**Work item:**
Recast everything from the beginning of the data below down to and including the line that contains "What do you see at coordinates (421, 198)" as a numbered list, leaving out any blank lines.

== The input

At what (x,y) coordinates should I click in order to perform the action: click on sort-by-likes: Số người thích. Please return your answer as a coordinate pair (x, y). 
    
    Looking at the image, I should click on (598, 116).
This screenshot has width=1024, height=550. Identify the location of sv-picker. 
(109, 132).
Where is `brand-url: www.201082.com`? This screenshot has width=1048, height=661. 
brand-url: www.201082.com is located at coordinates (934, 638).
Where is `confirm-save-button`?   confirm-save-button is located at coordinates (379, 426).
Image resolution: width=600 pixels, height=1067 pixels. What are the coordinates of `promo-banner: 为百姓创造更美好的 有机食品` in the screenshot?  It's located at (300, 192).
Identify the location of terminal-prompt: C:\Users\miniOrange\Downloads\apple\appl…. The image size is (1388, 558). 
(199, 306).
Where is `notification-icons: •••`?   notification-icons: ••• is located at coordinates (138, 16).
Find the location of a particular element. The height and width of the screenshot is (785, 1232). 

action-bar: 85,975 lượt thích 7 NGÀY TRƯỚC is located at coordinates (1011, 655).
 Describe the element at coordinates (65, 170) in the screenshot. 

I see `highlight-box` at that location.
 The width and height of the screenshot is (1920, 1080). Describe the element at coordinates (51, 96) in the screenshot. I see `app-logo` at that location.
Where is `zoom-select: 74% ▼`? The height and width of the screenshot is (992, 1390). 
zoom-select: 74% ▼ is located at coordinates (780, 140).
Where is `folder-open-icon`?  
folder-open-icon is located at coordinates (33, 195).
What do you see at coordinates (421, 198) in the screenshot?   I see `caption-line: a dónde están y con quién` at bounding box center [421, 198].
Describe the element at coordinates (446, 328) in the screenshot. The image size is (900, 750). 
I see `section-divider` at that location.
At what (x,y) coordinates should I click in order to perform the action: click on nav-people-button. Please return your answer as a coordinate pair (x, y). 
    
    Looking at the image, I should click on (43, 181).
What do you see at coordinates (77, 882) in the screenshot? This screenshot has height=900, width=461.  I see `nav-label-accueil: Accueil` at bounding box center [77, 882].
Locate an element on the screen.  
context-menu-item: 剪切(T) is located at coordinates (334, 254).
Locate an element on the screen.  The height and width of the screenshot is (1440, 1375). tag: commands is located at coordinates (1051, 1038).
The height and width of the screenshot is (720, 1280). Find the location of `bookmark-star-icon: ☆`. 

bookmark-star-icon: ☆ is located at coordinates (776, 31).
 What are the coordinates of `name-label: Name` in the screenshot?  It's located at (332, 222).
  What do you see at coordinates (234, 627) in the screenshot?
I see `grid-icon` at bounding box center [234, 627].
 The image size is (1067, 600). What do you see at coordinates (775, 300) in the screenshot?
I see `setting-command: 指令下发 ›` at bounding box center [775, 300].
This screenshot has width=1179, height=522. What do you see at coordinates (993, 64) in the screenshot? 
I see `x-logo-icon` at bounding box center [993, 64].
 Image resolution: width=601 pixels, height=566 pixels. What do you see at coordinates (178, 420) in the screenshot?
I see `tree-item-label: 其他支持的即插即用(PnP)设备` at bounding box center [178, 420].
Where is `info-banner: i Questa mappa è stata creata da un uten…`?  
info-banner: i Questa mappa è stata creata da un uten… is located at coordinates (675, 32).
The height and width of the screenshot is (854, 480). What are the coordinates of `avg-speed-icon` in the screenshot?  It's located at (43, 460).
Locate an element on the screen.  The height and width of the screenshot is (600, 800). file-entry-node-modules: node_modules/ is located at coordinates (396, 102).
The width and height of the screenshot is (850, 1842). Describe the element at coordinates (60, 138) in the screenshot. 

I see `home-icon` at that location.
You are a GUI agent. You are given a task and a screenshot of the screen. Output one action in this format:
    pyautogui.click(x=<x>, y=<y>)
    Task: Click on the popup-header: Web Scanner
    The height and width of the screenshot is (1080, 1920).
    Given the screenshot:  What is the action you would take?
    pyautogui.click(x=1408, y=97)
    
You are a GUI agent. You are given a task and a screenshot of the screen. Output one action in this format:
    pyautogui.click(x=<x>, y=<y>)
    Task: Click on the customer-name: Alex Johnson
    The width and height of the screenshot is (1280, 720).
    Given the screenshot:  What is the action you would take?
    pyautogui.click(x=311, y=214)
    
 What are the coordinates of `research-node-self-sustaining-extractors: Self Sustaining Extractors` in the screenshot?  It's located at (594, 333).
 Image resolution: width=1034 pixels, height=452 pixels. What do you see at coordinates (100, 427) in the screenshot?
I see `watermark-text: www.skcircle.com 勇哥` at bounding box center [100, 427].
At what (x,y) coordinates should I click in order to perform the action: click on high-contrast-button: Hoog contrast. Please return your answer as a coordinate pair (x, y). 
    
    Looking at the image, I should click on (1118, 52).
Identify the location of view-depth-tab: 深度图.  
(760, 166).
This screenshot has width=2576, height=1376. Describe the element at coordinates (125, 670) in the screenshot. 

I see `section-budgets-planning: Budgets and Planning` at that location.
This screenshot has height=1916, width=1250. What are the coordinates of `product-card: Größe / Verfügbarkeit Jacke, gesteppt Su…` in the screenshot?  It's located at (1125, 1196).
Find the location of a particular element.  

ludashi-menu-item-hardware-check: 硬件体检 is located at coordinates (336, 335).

====

**Answer to this exercise:**
1. At what (x,y) coordinates should I click in order to perform the action: click on sort-by-likes: Số người thích. Please return your answer as a coordinate pair (x, y). 
2.     Looking at the image, I should click on (598, 116).
3. This screenshot has width=1024, height=550. Identify the location of sv-picker. 
4. (109, 132).
5. Where is `brand-url: www.201082.com`? This screenshot has width=1048, height=661. 
6. brand-url: www.201082.com is located at coordinates (934, 638).
7. Where is `confirm-save-button`?   confirm-save-button is located at coordinates (379, 426).
8. Image resolution: width=600 pixels, height=1067 pixels. What are the coordinates of `promo-banner: 为百姓创造更美好的 有机食品` in the screenshot?  It's located at (300, 192).
9. Identify the location of terminal-prompt: C:\Users\miniOrange\Downloads\apple\appl…. The image size is (1388, 558). 
10. (199, 306).
11. Where is `notification-icons: •••`?   notification-icons: ••• is located at coordinates (138, 16).
12. Find the location of a particular element. The height and width of the screenshot is (785, 1232). 
13. action-bar: 85,975 lượt thích 7 NGÀY TRƯỚC is located at coordinates (1011, 655).
14.  Describe the element at coordinates (65, 170) in the screenshot. 
15. I see `highlight-box` at that location.
16.  The width and height of the screenshot is (1920, 1080). Describe the element at coordinates (51, 96) in the screenshot. I see `app-logo` at that location.
17. Where is `zoom-select: 74% ▼`? The height and width of the screenshot is (992, 1390). 
18. zoom-select: 74% ▼ is located at coordinates (780, 140).
19. Where is `folder-open-icon`?  
20. folder-open-icon is located at coordinates (33, 195).
21. What do you see at coordinates (421, 198) in the screenshot?   I see `caption-line: a dónde están y con quién` at bounding box center [421, 198].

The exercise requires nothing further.